• _Input material_

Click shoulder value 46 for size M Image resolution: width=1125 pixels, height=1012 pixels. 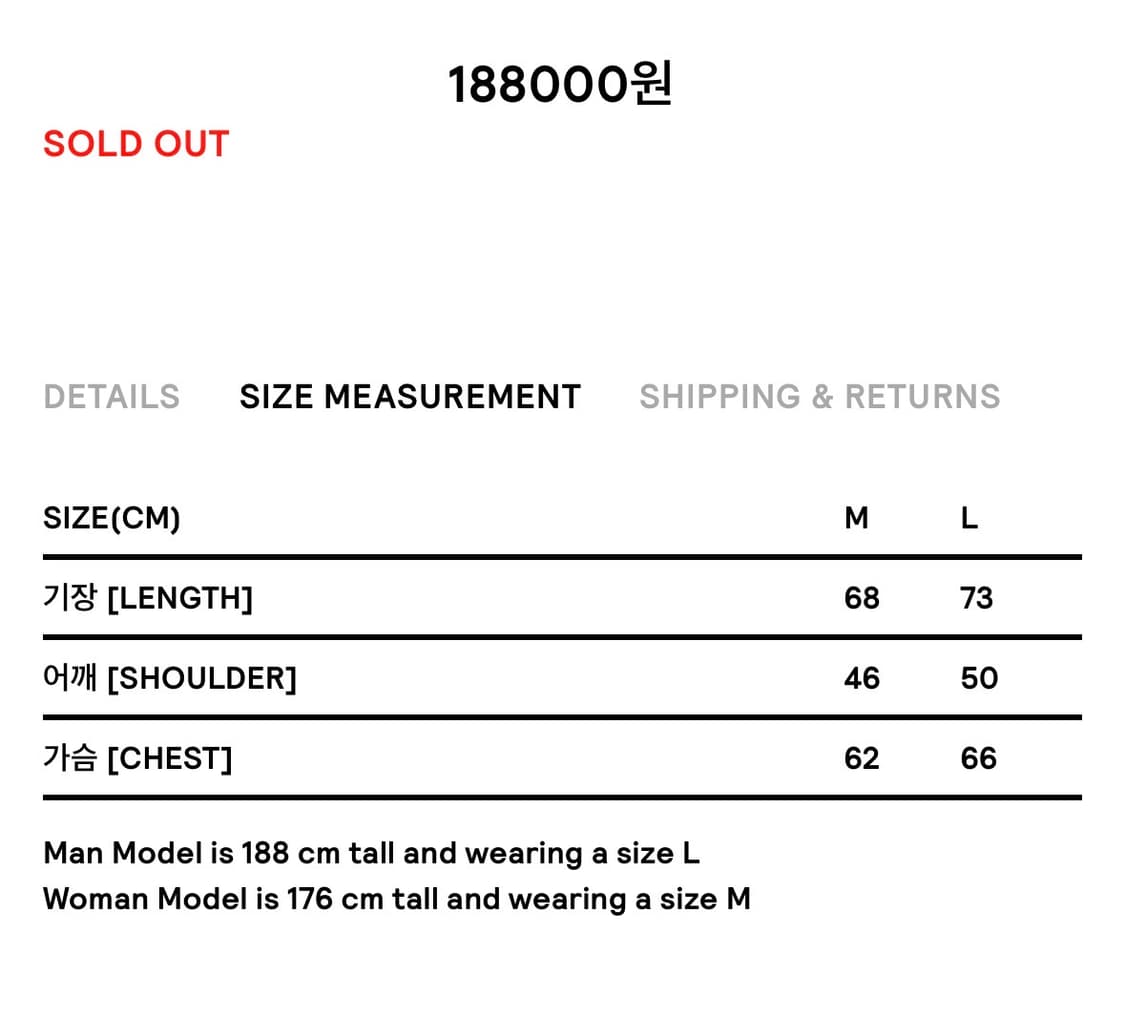pyautogui.click(x=862, y=678)
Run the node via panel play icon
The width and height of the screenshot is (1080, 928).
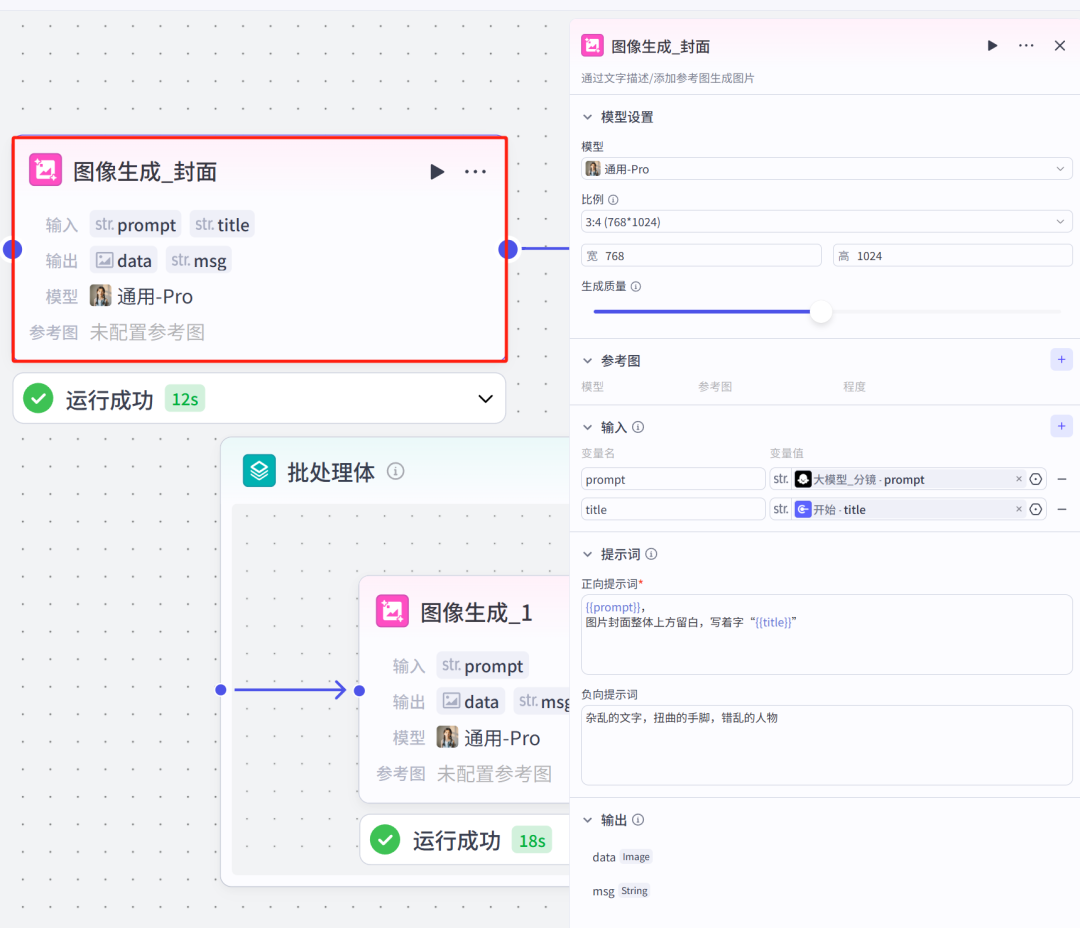click(991, 45)
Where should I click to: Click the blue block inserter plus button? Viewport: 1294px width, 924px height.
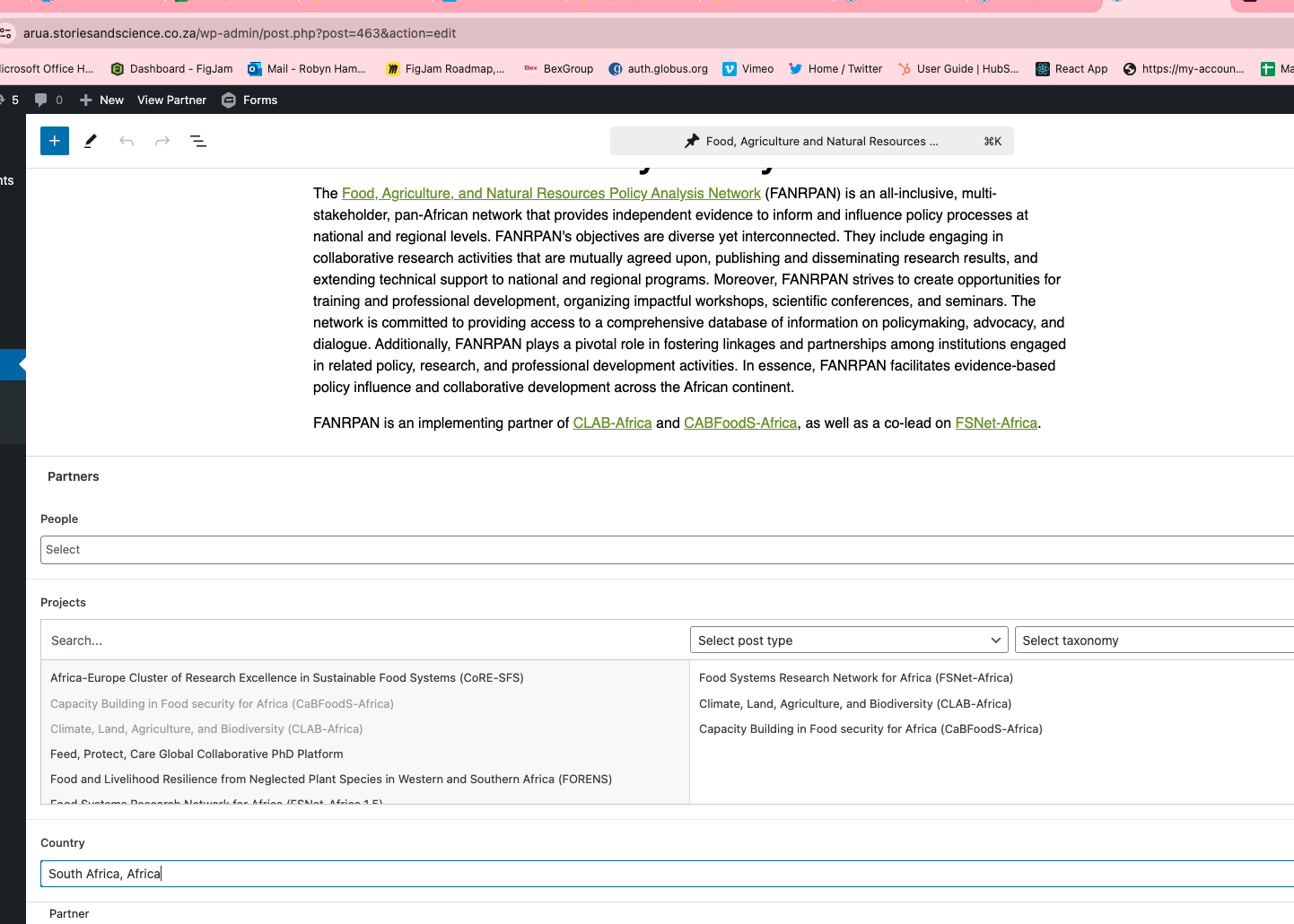point(55,141)
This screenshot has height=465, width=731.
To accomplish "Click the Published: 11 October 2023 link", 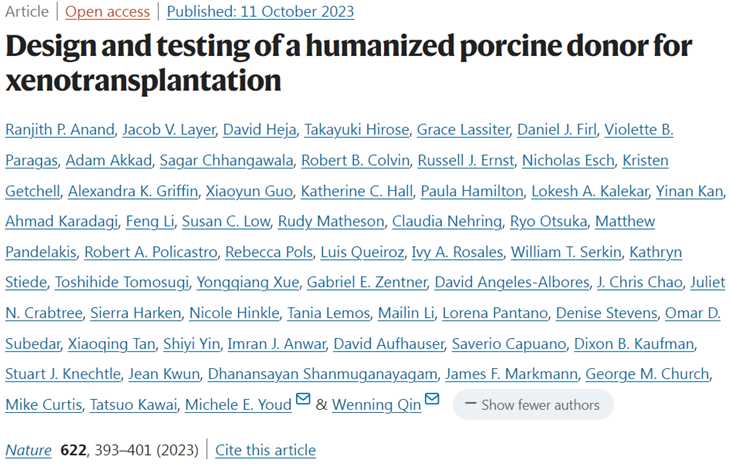I will point(260,12).
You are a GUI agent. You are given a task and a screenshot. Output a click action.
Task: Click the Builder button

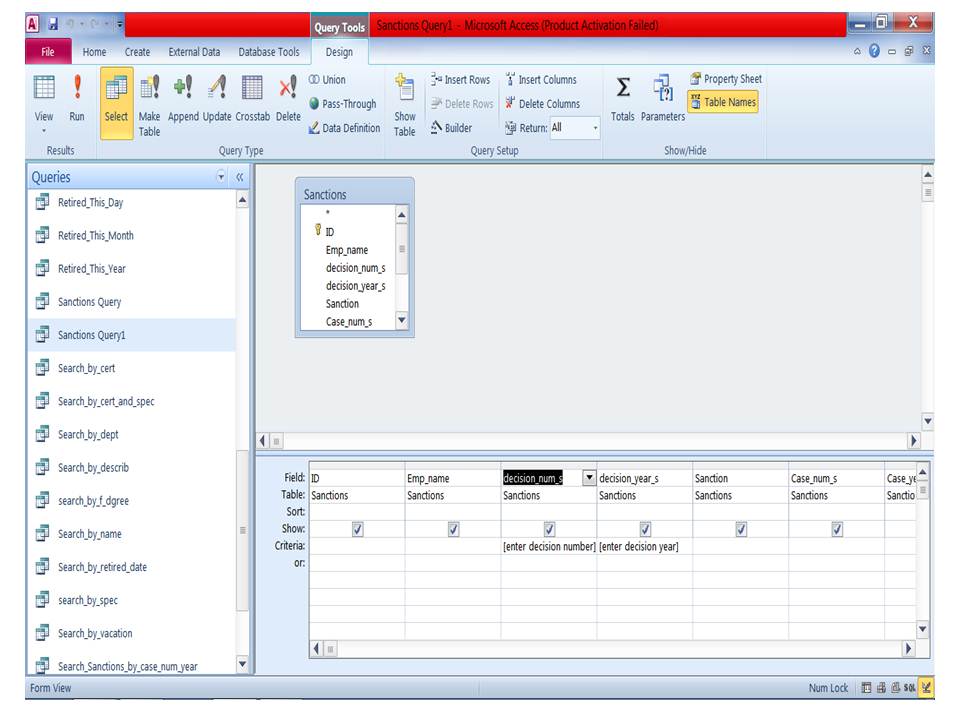click(452, 128)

• _Aim of the task_
With pictures excluded, restate word for word the lines from the one that contains "You are a GUI" through the end of the material, inclusive, and nothing more.

• _Response_
You are a GUI agent. You are given a task and a screenshot. Output a click action.
Task: Click the Builder button

click(452, 128)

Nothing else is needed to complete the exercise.